South Africa’s First Triplets Born with BOTH Dads’ DNA
Triplets born to a gay couple from Pretoria have made medical history in South Africa by being the first recorded triplets to be born with two fathers’ DNA. Theo and Christo Menelaou each fertilised one egg of a surrogate mother. One of those eggs split, creating identical twins, and resulting in the surrogate giving birth […]
Triplets born to a gay couple from Pretoria have made medical history in South Africa by being the first recorded triplets to be born with two fathers’ DNA.
Theo and Christo Menelaou each fertilised one egg of a surrogate mother. One of those eggs split, creating identical twins, and resulting in the surrogate giving birth to triplets. Doctors had advised the couple to terminate two of the foetuses but, together with the surrogate mom, they decided to go ahead.
Christo told Sky News: “When you are gay, there is always the thought that it just may not be possible to be a parent no matter how much you would love to be…
“It’s very hard to be accepted for adoption and we were told we would always come after heterosexual couples. And then we just never thought we’d ever find a person who would want to be surrogate to a gay couple.”
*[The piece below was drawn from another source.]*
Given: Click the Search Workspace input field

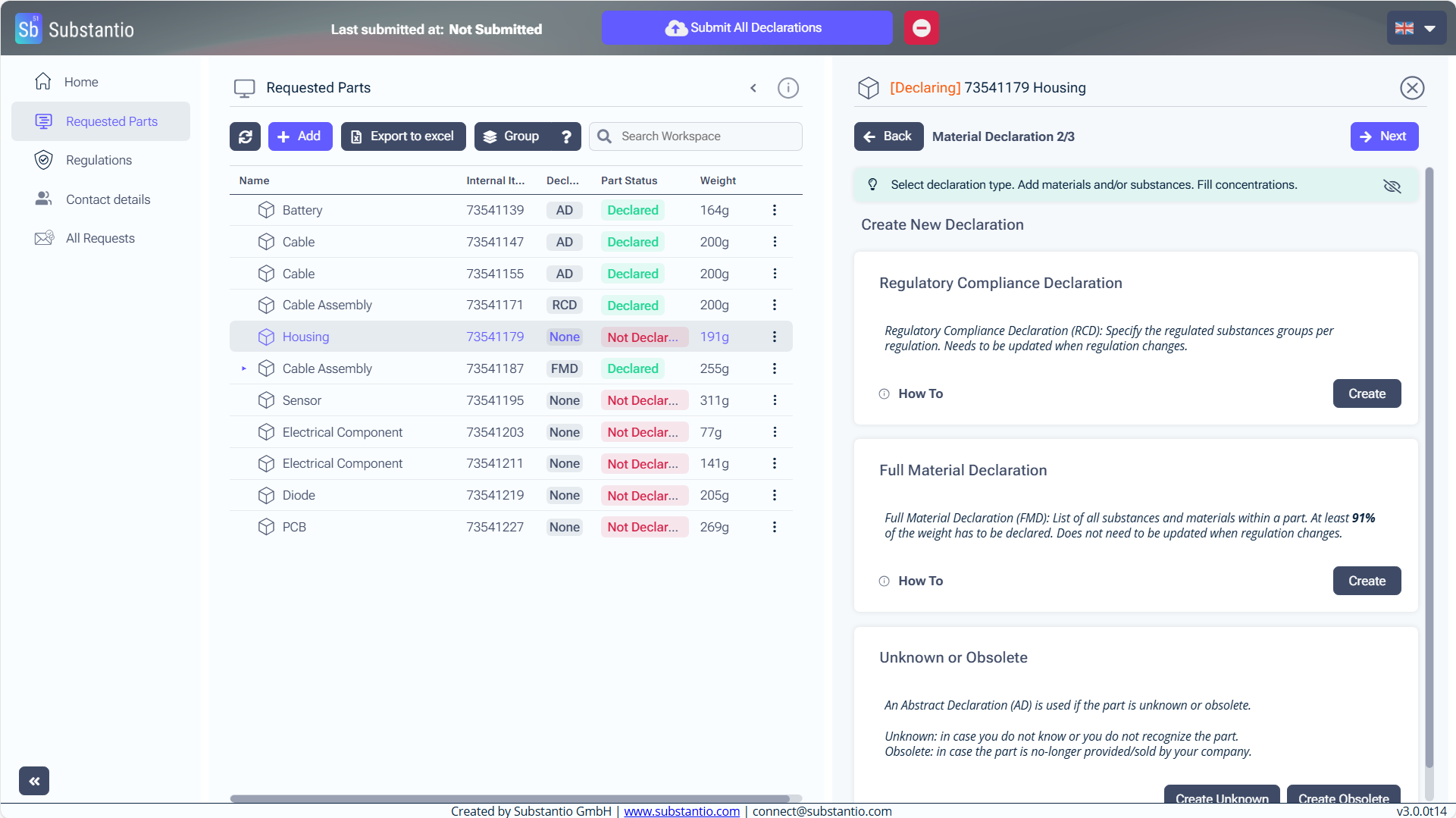Looking at the screenshot, I should [x=705, y=136].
The two dads met the surrogate mother at a neighbourhood meeting during former Olympian Oscar Pistorius’ trial. Pistorius was their neighbour and friend.
The babies – Zoe, Kate and Joshua – were premature, born at 31 weeks in July, and weighing just over a kilogram each… but after a few weeks in Sunninghill Hospital, Johannesburg, they were brought home to Pretoria. One will require heart surgery later this year, and they are wearing breathing apparatus so they can be constantly monitored for now.
Although this is definitely the first recorded medical case in South Africa of a same-sex couple both being biological fathers to their triplets, a similar set of triplets were born to a gay couple in the USA on 28 June, according to the New York Daily News. (Btw – no child shares both dads’ DNA… although this will apparently be possible with medical breakthroughs in the future.)